Жак легонько сжал его руку.

– Я сочувствую твоей утрате. Ты, кажется, дружил с Сержем?

– Да.

– Он был актер. Наверное, хороший актер. У него было очень подвижное лицо. Я не понял, что с ним случилось. Он не вернулся из поездки?

– Он погиб. Он вошел в стену. В стену, которая…

Я догадался, о чем ты. А почему Ги стал стрелять?

– Это из-за Ги погиб Сережа. Ги украл Ключ у Патрисии и отдал его Сереже.

– Зачем он сделал эту глупость? Он сошел с ума?

– Я не знаю.

– «Черное солнце» всех сводит с ума, - сказал Жак с непоколебимой уверенностью, - одна мысль о нем свела с ума Гитлера и всю немецкую нацию. Если бы я знал, к чему мы придем, я бы сжег проклятый портфель Анатоля! Мы попали в западню, потому что лишились разума. А моя собственная жадность все усугубила, положила начало моим бедам. Анатоль погиб из-за бумаг, профессор его тоже погиб из-за бумаг, но я не хотел смотреть правде в лицо. Теперь мы все умрем! Эти артефакты прокляты! Нельзя идти в Хранилище – мы поубиваем в нем друг друга, как те несчастные советские инженеры. Вот увидишь: пол в Хранилище устлан их костями.

– Не надо так говорить!

– Прости, мальчик, но это правда. Я бесполезный больной человек, которого никто не слушает, этого уже не исправить. Но ты должен убедить их оставить в покое артефакты древней цивилизации. Люди, которые их изготовили, были очень злыми и коварными. Наверное, они поклонялись дьяволу. Заманивали к себе в логово чудесами, которые потом оборачивались страхом, смертью и безумием. Кирилл, ты должен крепиться и не поддаваться соблазнам! Ты хороший мальчик, ты не должен умирать таким молодым.

– Я верю, что мы спасемся, – сказал Кирилл. – Давайте поговорим о другом.

– Конечно, я, кажется, тебя испугал. Расскажи мне что-нибудь о себе.

– Я плохо говорю. Я делаю ошибки.

– Ты отлично говоришь, - не согласился Жак, - мне нравится, как звучит мой язык в твоих устах. Пат со мной давно перестала разговаривать, да и Ги чурался. Я соскучился.

– Мне не хватит слов. Если хотите, я прочитаю вам басню Лафонтена. Я немного помню начало, хотя учил очень давно…

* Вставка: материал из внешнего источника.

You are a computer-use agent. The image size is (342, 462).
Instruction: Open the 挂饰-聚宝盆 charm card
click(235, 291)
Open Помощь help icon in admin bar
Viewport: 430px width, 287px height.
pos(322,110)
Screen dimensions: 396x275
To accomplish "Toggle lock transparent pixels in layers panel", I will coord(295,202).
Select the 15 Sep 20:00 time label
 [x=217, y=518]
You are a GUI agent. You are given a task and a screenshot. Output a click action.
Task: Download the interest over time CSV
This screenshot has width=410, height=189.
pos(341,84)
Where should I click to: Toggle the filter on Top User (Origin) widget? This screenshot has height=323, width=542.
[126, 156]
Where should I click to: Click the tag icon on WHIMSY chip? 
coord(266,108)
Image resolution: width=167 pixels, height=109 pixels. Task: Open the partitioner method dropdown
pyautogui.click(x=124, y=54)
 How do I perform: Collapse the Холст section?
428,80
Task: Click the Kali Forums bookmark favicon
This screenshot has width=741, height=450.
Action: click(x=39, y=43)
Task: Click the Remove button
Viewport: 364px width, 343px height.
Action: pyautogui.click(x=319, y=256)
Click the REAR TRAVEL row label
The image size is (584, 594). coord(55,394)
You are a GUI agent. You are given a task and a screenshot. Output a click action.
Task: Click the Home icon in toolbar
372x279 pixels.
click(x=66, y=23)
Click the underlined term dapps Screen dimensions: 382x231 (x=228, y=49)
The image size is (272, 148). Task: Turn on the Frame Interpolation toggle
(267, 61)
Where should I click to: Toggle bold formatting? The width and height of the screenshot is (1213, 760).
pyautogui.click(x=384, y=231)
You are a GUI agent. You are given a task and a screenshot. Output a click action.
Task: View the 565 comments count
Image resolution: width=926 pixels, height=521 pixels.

– Лафонтен? Хороший выбор. Я бы послушал.

– Только не смейтесь, если я что-то забуду или перепутаю, ладно?

Я не буду смеяться.

– Тогда слушайте:

«Голодная кума Лиса залезла в сад;

В нем винограду кисти рделись.

У кумушки глаза и зубы разгорелись,

А кисти сочные как яхонты горят;

Лишь то беда – висят они высоко:

Отколь и как она к ним ни зайдет,

Хоть видит око, да зуб неймет…»[1]

Жак не солгал, он и правда не смеялся. Читая наизусть басню, то и дело запинаясь и перевирая слова, Кирилл видел, как по небритым впалым щекам француза текли слезы.

**

[1] Жан де Лафонтен «Лисица и виноград» в переводе И.А. Крылова

47. Тайна пещеры. Уральские горы

Ашор Визард

Была некая ирония в том, что все изменения, некогда так сильно перепахавшие его жизнь, начались из-за женщины, которая Алику совершенно не нравилась.